Schriftelijke bezwaar-schriften

Schriftelijke gebundelde bezwaar-schriften

Petitie-lijsten

Digitale bezwaar-schriften

7 april 2023

1 mei 2023*

0

0

0

0

31 mei 2023

29 juni 2023

0

0

0

0

* Het openbaar onderzoek was korter dan de normale 30 dagen omdat het vroegtijdig is stopgezet.

 

Besluit

Het college van burgemeester en schepenen beslist:

Artikel 1

Het college sluit zich integraal aan bij het verslag van de gemeentelijke omgevingsambtenaar en maakt dit tot zijn eigen motivatie.

Artikel 2

Het college beslist de aanvraag tot omgevingsvergunning goed te keuren en aan de aanvrager de vergunning af te leveren, die afhankelijk is van de strikte naleving van volgende voorwaarden:

 

Algemene voorwaarden

de algemene voorwaarden die aan de vergunning zijn gehecht en er integraal deel van uitmaken.

 

Stedenbouwkundige voorwaarden

1. De afsluiting van de voortuin dient ter hoogte van de rooilijn vooraan te voldoen aan de voorwaarden van artikel 19 van de Antwerpse bouwcode.
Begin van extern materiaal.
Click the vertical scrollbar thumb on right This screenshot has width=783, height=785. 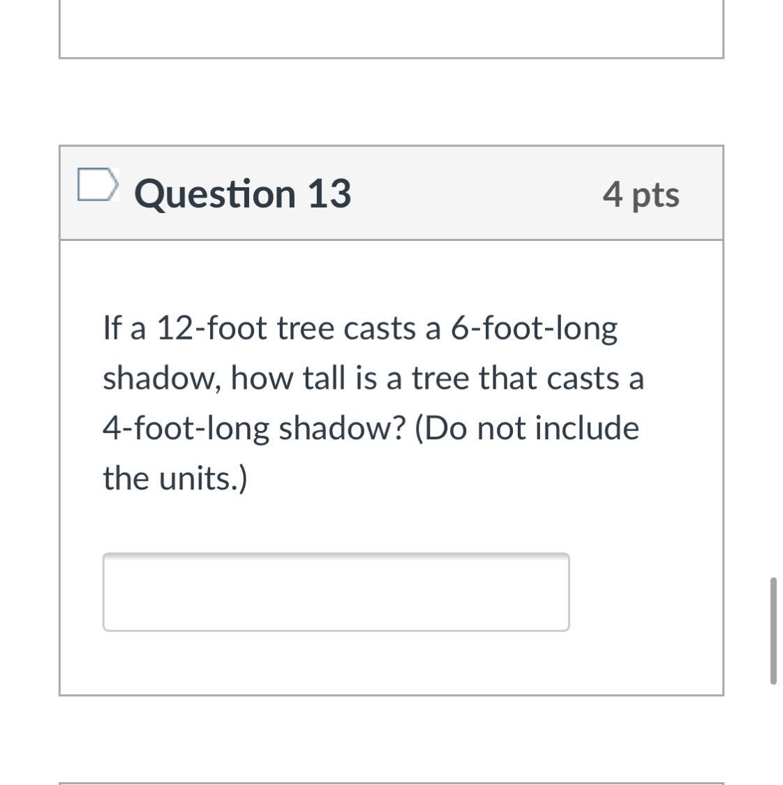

2. Het dakvlakraam aan de achterzijde op de tweede verdieping dient qua omvang/grootte te worden aangepast, zodat de hier aanwezige slaapkamer over de vereiste minimale lichtinval kan beschikken, overeenstemmend de bepalingen van artikel 24.

3. Het gedeelte van het dak, gelegen naast de scheidingsmuren die geen opstand hebben van minimaal 0,30 meter ten opzichte van het hoogste aangrenzende dakvlak, is te voorzien van:

-          in het geval van het platte dak op de gelijkvloerse uitbouw van de woning: dakbekleding die valt onder brandreactie klasse BROOF (t1) of voorkomt op de lijst opgenomen in het ministerieel besluit van 21 november 2012 tot vaststelling van de lijst van dakbedekkingen die kunnen worden geacht aan de eisen ten aanzien van het prestatiecriterium « brandgedrag aan de buitenzijde » te voldoen (leien van leisteen of natuursteen, dakpannen van natuursteen, beton, terracotta, keramiek of staal, vlakke en geprofileerde platen of leien uit met vezels versterkt cement, geprofileerde of vlakke metalen platen, eindlaag van los aangebracht grind met een dikte van ten minste 50 mm enz.);

-          in het geval van het groendak bovenop de garage: een niet-brandbare strook (reactie bij brand van minimum klasse A2FL-s2) van minstens 30 cm breed voorzien tussen het groendak en de scheidingswand.

4. De aansluitingen van het rioleringsstelsel op het openbare systeem dienen te voldoen aan de bepalingen en richtlijnen van artikel 41 van de Antwerpse bouwcode.

5. Na uitvoering van de werken te voldoen aan de elementaire veiligheids-, gezondheids- en woonkwaliteitsvereisten, opgelegd door de Vlaamse Codex Wonen van 2021 en het Besluit van de Vlaamse Regering tot uitvoering van de Vlaamse Codex Wonen van 2021.

 

Artikel 3

Het college beslist de plannen waarvan een overzicht als bijlage bij dit besluit is gevoegd, goed te keuren.

Artikel 4

Dit besluit heeft in principe geen financiële gevolgen.